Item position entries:
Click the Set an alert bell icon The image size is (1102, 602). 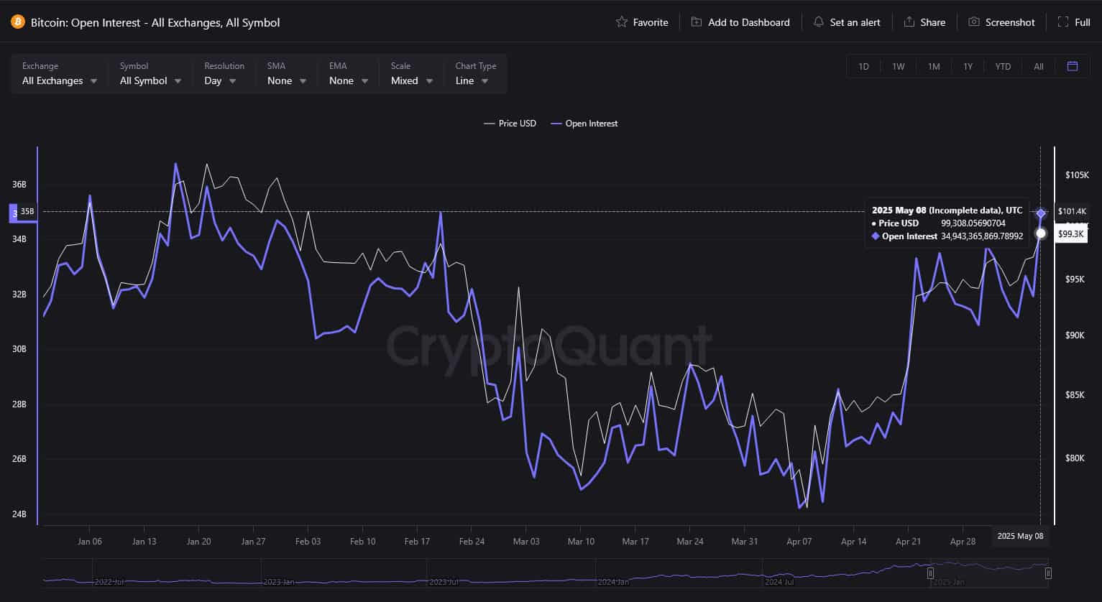(818, 22)
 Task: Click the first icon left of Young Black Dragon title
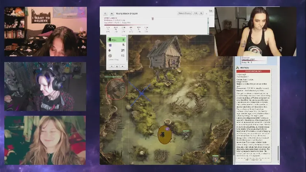(x=105, y=14)
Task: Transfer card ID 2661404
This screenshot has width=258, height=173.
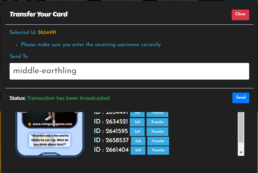Action: [158, 151]
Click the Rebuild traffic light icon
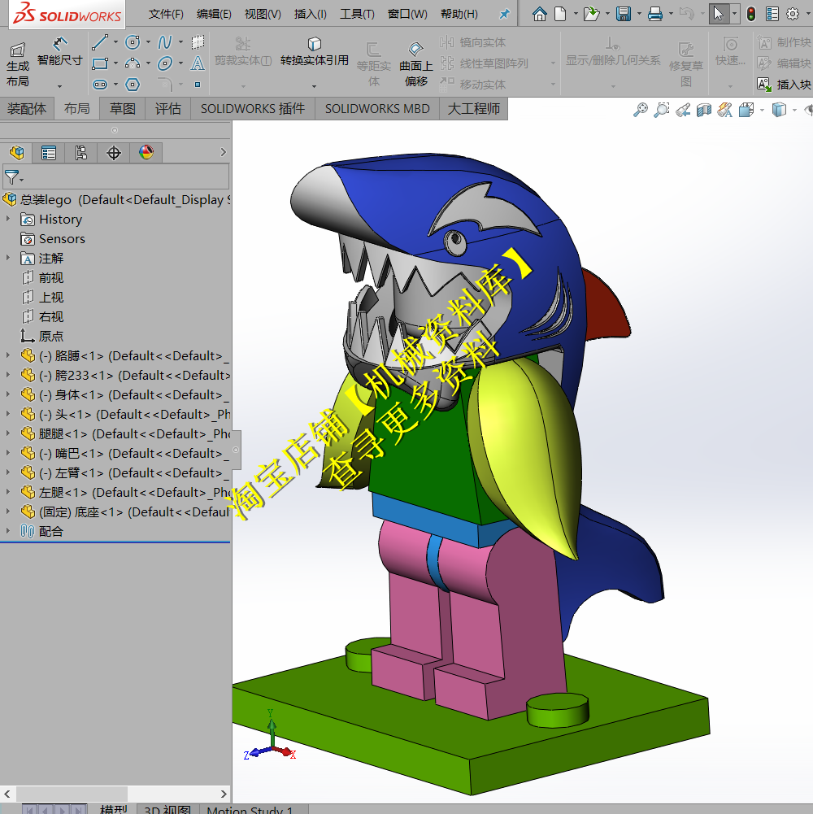Viewport: 813px width, 814px height. pos(750,14)
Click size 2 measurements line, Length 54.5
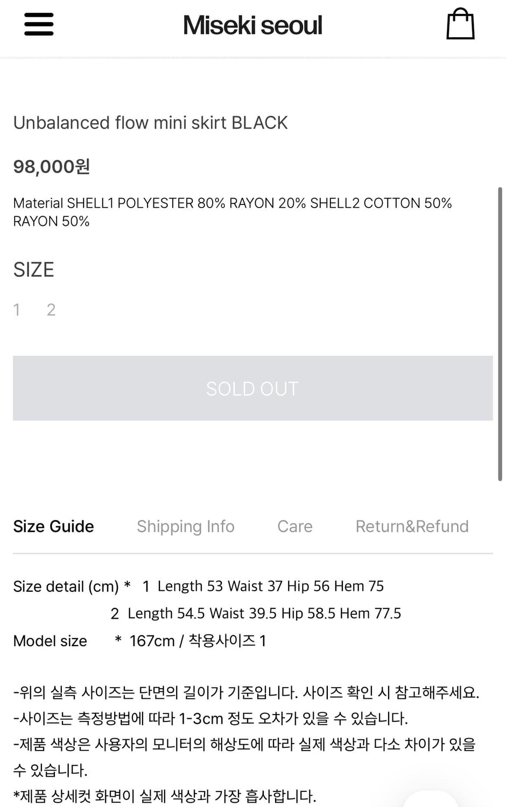This screenshot has width=506, height=807. point(256,613)
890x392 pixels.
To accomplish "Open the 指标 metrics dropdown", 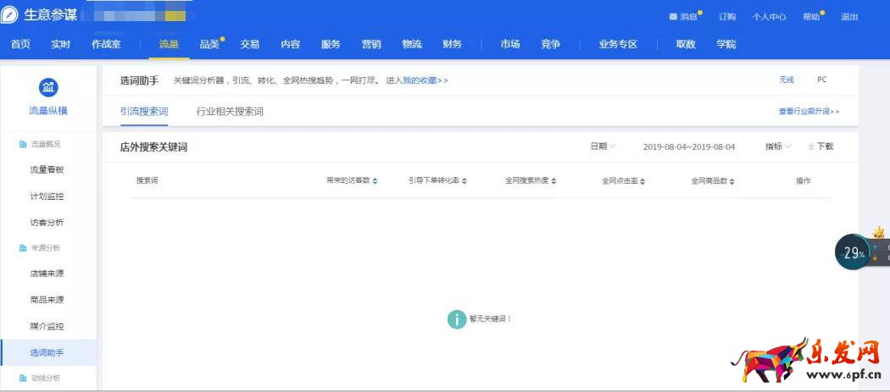I will coord(778,146).
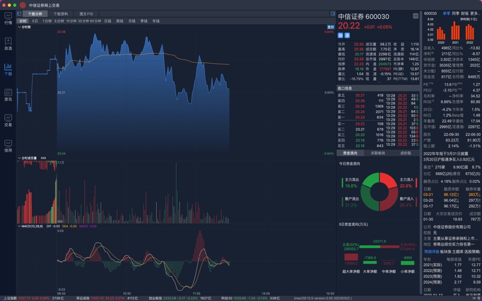Viewport: 482px width, 301px height.
Task: Switch chart period to 5分钟
Action: pos(59,21)
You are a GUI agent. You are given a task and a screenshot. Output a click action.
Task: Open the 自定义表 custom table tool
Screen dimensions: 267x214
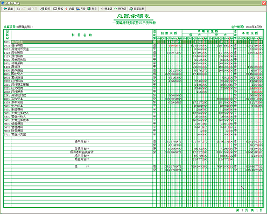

_Task to carry out_.
Put the lines of the material into a JSON list of strings, one string per line and no blank lines, starting with the line that contains "Task: Transfer card ID 2661404" and going on through the line that contains "This screenshot has width=506, height=807.". Leave the pictures out of the answer.

_Problem solution_.
[
  "Task: Transfer card ID 2661404",
  "This screenshot has width=258, height=173.",
  "Action: [158, 151]",
  "Click the Rebuild traffic light icon",
  "Viewport: 813px width, 814px height. pos(750,14)",
  "Click size 2 measurements line, Length 54.5",
  "This screenshot has width=506, height=807. point(256,613)"
]